For the next lap we cruised together, both screwed but trying to hide it. I had another problem growing too, as my bladder was ready to explode. I asked Jason if he wanted a neutral pee stop. He was fine and said no but offered to ride slowly and wait while I did my business. It was a piss that would have made a camel proud, but Jason stuck to his word and pretty soon I was back to within five to seven seconds of his wheel as we both hit a long rolling descent. As we we were refuelling, we approached a small drop off. Hitting it slower then usual, my front wheel snagged a root and I found myself being launched 10 feet down a steep sidehill into an entanglement of ferns and plants. It would’ve hurt like hell but the thick foliage broke my fall. Unfortunately, it also made it hard to get out of the mess. I probably lost close to minute getting back up to the trail. I had some work to do and chased down Jason for the next half lap, finally catching him, but he would soon put in a small effort to separate himself as he could likely sense I was a bit tired from the chase. He extended the gap by a few more seconds in the pits and all of a sudden he was just out of sight.

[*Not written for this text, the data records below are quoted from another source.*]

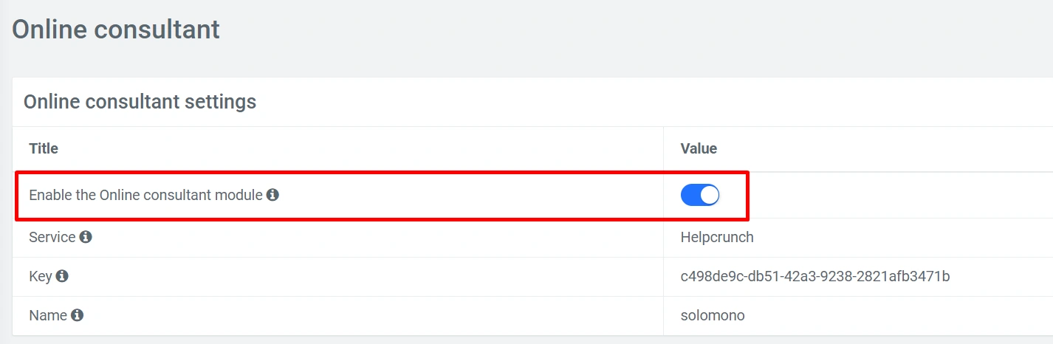Viewport: 1053px width, 344px height.
Task: Select the Helpcrunch service value
Action: [x=716, y=238]
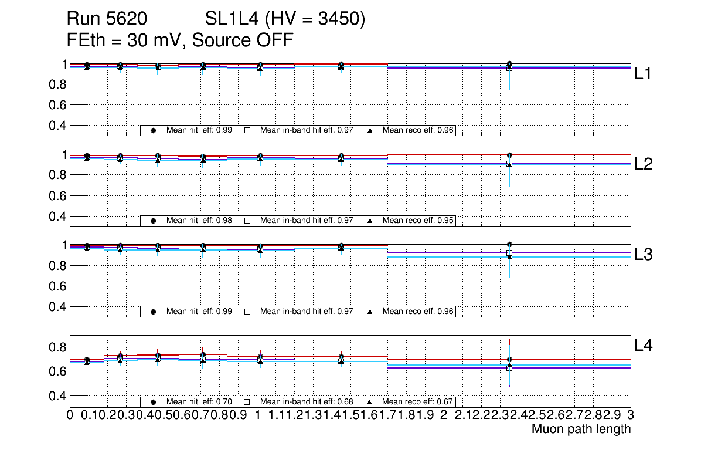The image size is (701, 453).
Task: Click 'Mean in-band hit eff: 0.68' legend text
Action: click(x=307, y=402)
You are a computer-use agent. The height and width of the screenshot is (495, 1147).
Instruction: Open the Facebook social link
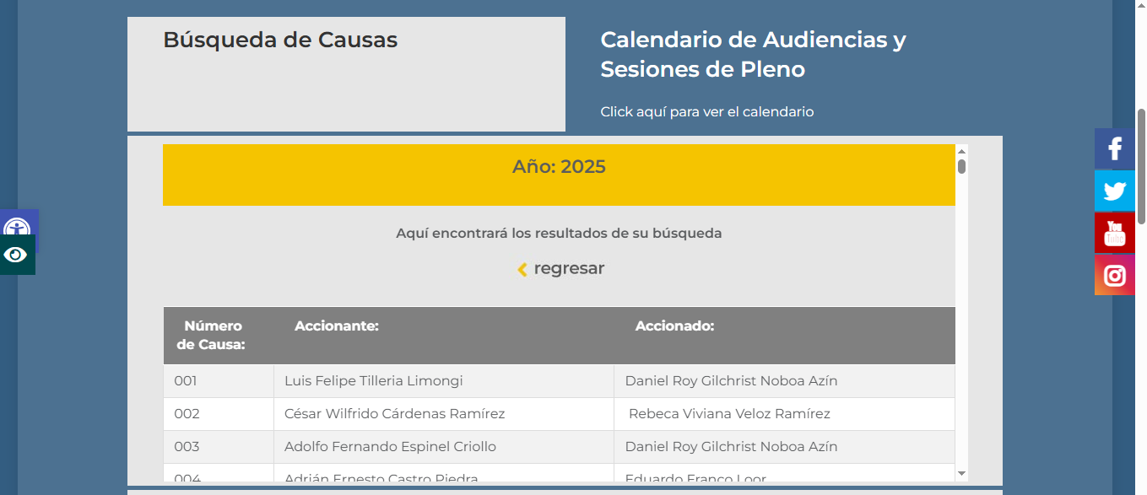coord(1115,149)
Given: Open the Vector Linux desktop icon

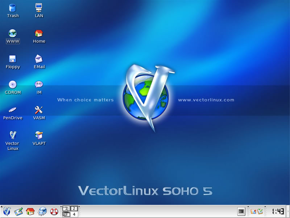Looking at the screenshot, I should (12, 136).
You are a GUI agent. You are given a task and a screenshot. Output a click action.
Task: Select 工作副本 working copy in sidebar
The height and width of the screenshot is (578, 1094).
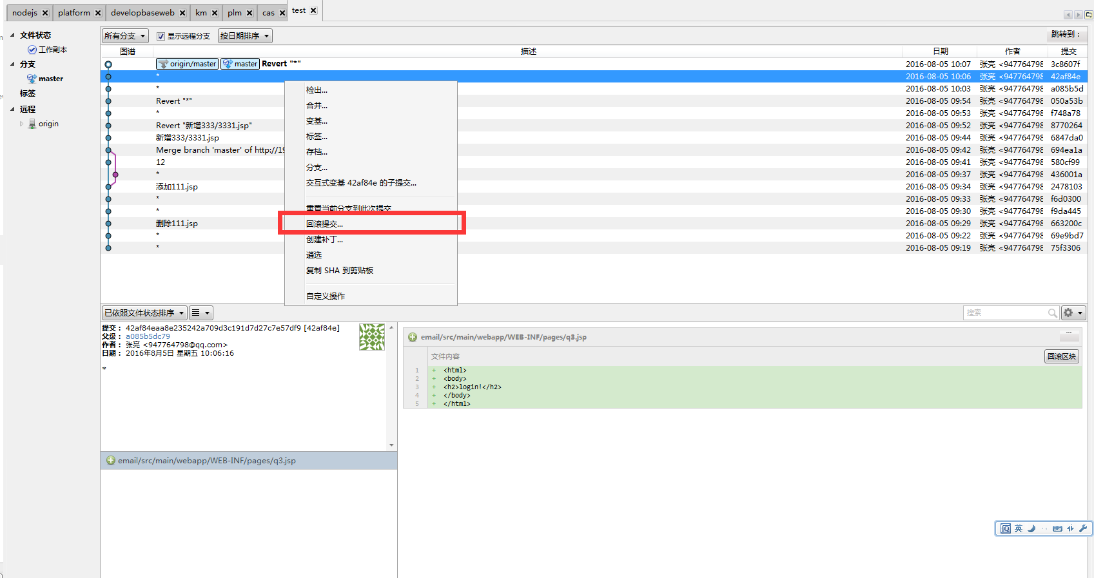(52, 50)
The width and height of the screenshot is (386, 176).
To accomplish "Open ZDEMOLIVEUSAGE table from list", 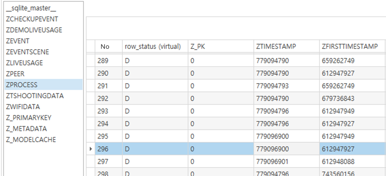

Now it was go time but unfortunately the body was battling a low point. I dropped a few minutes this lap and had 3.5 minutes to make up heading into the final lap. Yelling and dumping water down my back, I tried everything to find any ounce of adrenaline or energy left in the body and pretty soon found myself cruising really well and getting momentum back. I’ve had laps like this before in past 24 hours and had caught whoever I was chasing and figured that unless Jason was riding out of his mind I would surely be gaining ground. There was also another race on the line: if I could come in before noon there would be an overtime lap to decide the title. Everything was being sent on this lap to get in before the cut-off. I’m not sure what would’ve happened on the next lap if I actually made it as my body was in a surreal state. Too bad for me, Jason is a monster and he was also having an adrenaline-fuelled lap. He put down one of his fastest laps of the whole race and even extended his lead by 30 seconds. Fighting the clock now, I came in 40 seconds past the noon cut-off time and thus ended my bid for my first World Title.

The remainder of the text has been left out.